Uma coalizão de representantes de entidades esportivas desembarcou em Brasília nesta semana para tentar impedir um corte que pode chegar a R$ 530 milhões anuais do esporte nacional. Membros do COB, ex-atletas e representantes de entidades estão mobilizados contra o trecho da PEC da Segurança Pública que retira recursos do setor.
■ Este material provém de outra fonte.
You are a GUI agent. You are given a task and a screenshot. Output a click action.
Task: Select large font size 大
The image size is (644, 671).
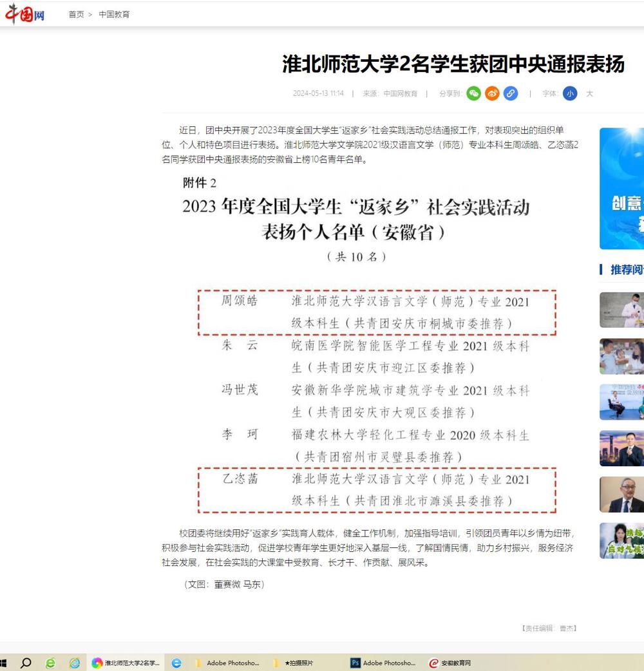pos(589,93)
Nesta terça-feira, o presidente do Comitê Olímpico do Brasil (COB), Marco La Porta, se encontrou com senadores para tentar barrar o trecho da chamada PEC da Segurança Pública, que prevê a criação de fundos para atuar na segurança nacional e no sistema penitenciário. Da forma como está no texto aprovado pela Câmara, a PEC prevê um repasse para os fundos de Segurança Pública (FNSP) e Penitenciário (Funpen). Como esse valor é retirado da fatia destinada às áreas sociais, a medida gera um corte proporcional de cerca de 30% nas verbas arrecadadas pelas apostas esportivas de quota fixa. Com isso, recursos que seriam destinados ao Ministério do Esporte, ao COB e ao Comitê Brasileiro de Clubes (CBC) podem ser reduzidos.
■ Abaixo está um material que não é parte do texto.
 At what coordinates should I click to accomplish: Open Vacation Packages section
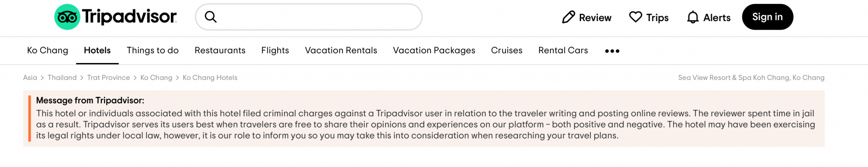pos(434,50)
Na tarde desta terça-feira, La Porta se reuniu com senadores de todos os campos políticos para ressaltar o tamanho da perda. A PEC da Segurança foi aprovada na Câmara em março e, neste momento, está na pauta da Comissão de Constituição e Justiça (CCJ) do Senado. Em caso de nova aprovação, o texto segue para apreciação no Plenário do Senado., A preocupação é muito grande, porque parte desse recurso a gente repassa para as confederações, então projetos de várias confederações serão afetados, serão descontinuados. No caso do Comitê Olímpico, eu sempre cito um exemplo muito claro: o impacto para a gente é de R$ 35 a R$ 40 milhões. É exatamente o que custa para a gente os Jogos da Juventude. Então isso é um impacto grande, destaca La Porta.
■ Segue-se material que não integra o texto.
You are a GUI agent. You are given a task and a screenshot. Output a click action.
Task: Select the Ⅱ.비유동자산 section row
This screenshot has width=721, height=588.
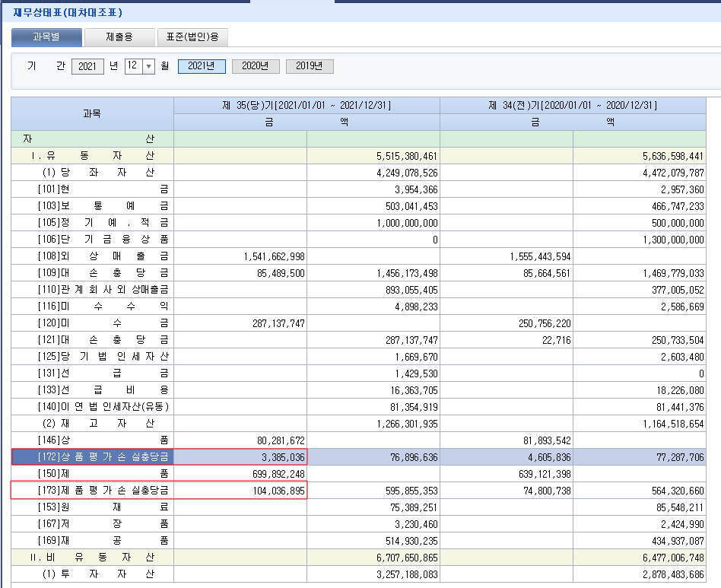tap(93, 557)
O presidente do COB explicou que as reuniões desta terça-feira, que seguem ainda nesta quarta-feira em Brasília, têm como objetivo conscientizar os senadores e que, até o momento, as respostas têm sido positivas.

As entidades esportivas e sociais se apoiam em duas alternativas para evitar o corte: a aprovação de uma emenda supressiva, que retira do texto da PEC o artigo responsável por redirecionar as verbas do esporte, da saúde e da educação para a segurança pública; ou a aprovação de uma emenda de alteração, que retira os recursos necessários exclusivamente da margem das casas de apostas, preservando integralmente os repasses às políticas públicas essenciais., Não faz sentido investir em uma segurança pública tirando recurso do esporte, que provê segurança pública, né? Então é isso que a gente tá conseguindo e, assim, 100% dos senadores que nós conversamos apoiam o nosso pleito. Então acho que tá caminhando bem o nosso trabalho aqui. A gente não tá pedindo mais recurso para o esporte, tá pedindo para não tirar o que a gente já tem, aponta La Porta.

A previsão atual é que o projeto seja apreciado nesta quarta-feira na CCJ do Senado. Caso aprovado, a matéria segue para votação no Senado Federal, onde só passaria a vigorar em caso de aprovação sem alterações no texto que teve origem na Câmara. Se houver alteração para evitar o corte, o texto volta para a Câmara, onde passará a valer após nova apreciação e aprovação em Plenário, sem necessidade de sanção presidencial.